Wednesday, September 25, 2013
I can always tell when I am not getting quality sleep, my dreams are super vivid and silly. Last night I dreamed that I had a animal bone placed into my leg muscle and I was trying to find my old supervisor to help cut the bone out. When I found her, she was at a company gathering but she couldn't see me. I was standing right in front of her waving my arms and hands and she ignored me. However, the teachers and staff could see me and interact with me but none of the upper management people I worked with noticed.
I hobbled around looking for someone to notice me and finally someone did and they sat me down and listened to my cry about this huge animal bone protruding out of my calf. She took out a razor blade (which freaked me out) and sliced open my leg but the bone still wouldn't come out. She tried pulling and tugging and the bone wouldn't move. I got up and leaned against the wall crying because no one but the staff could see me. I actually stopped crying and just said "I am leaving this place, no one really cared about me here anyway". So as I am walking out, the staff try to stop me but I push through fall down and take a big breath and rip the bone out of my calf muscle and throw it at my old boss.
I have no idea what this dream means and what it relates to my goals and fitness but I needed to blog about it. My last job enabled me to be dependent on food and alcohol for comfort and that is why I blew up. I wasn't allowed to have social relationships with teachers or staff, or go out to dinner with them. I had no one to talk to when I had a rough day and if I needed help, I wasn't allowed to ask. I kept everything in and bottled it up.
It's why I chose to move out of the state of Ohio (nothing against that state) and start over. I sold all of my furniture, packed what I could in my jeep and put some things in storage.

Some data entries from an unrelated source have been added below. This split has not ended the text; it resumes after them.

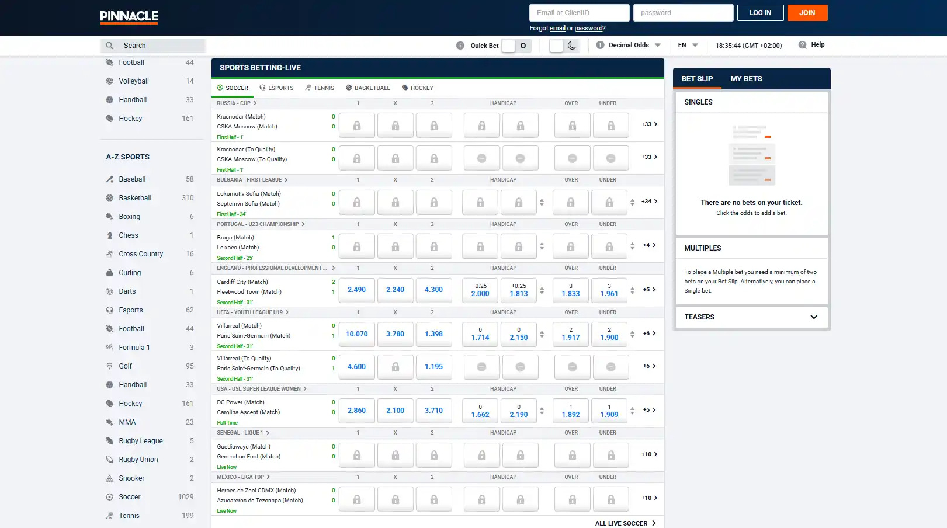Open the Decimal Odds format dropdown
The image size is (947, 528).
point(629,45)
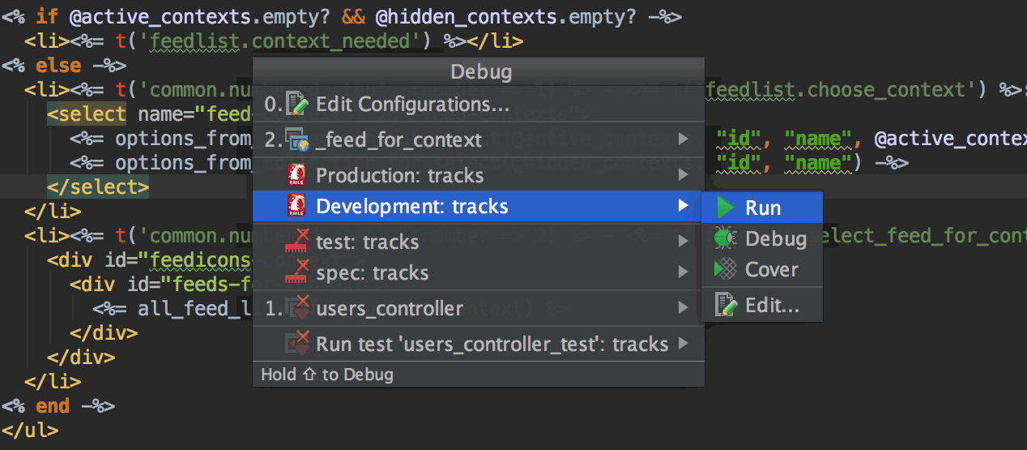The width and height of the screenshot is (1027, 450).
Task: Click the green bug Debug icon
Action: tap(725, 238)
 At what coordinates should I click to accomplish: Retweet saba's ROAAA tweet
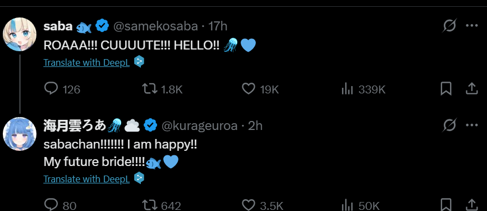(162, 89)
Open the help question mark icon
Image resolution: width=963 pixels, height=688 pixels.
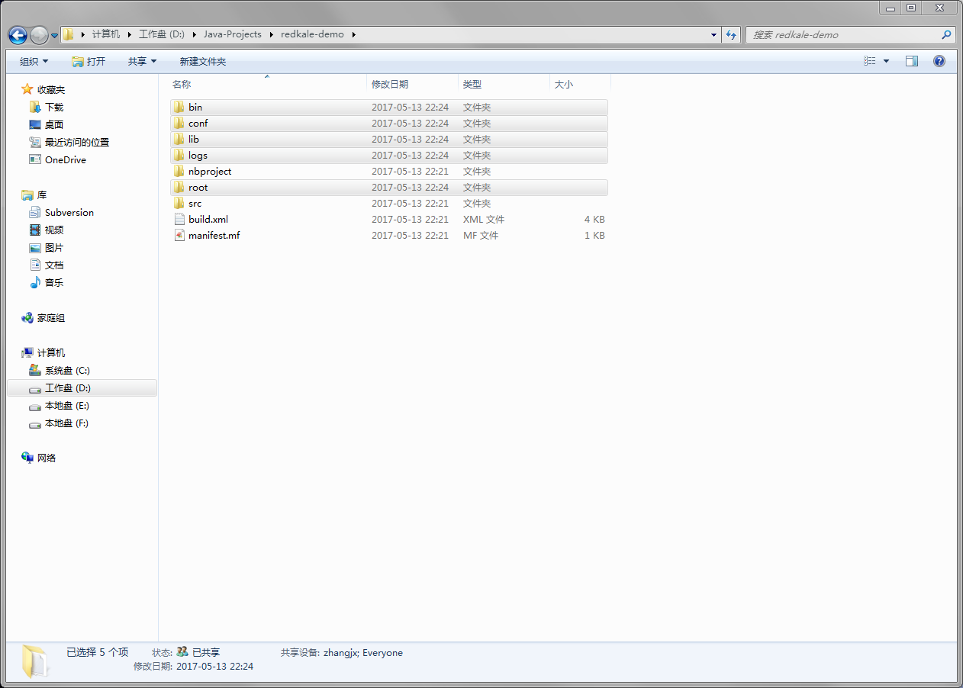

I didn't even have a bed to sleep on my first few days here and I only had $200 in my pocket but I was going to make it work. I had a new job waiting for me and a place to live but I gave up all my material possessions in order to just be happy.
I am still scared about my journey and especially when the doctor told me I weighed 251 lbs, that was the most I have ever weighed in my life. How did I let it get this bad? How did I not catch this? prior to moving here, I was working out, eating not the best things but I was drinking a lot. I just didn't want to feel. My feet and ankles were constantly swollen, my hair was dull and my face was dry. None of my dress pants fit for work and then I threw myself down and said "I'm done I cannot live like this anymore." I was tired of hating myself and punishing my body for my bad choices and behaviors. I was tired of always putting myself last in any situation and not telling anyone how their actions made me feel. I was tired of reaching out to the wrong people and foods for comfort. I was just tired.
I know I have a long way to go, I am not going to change overnight but I have taken steps necessary to take care of myself and get back to the person that I know I am. She feels trapped inside and scared.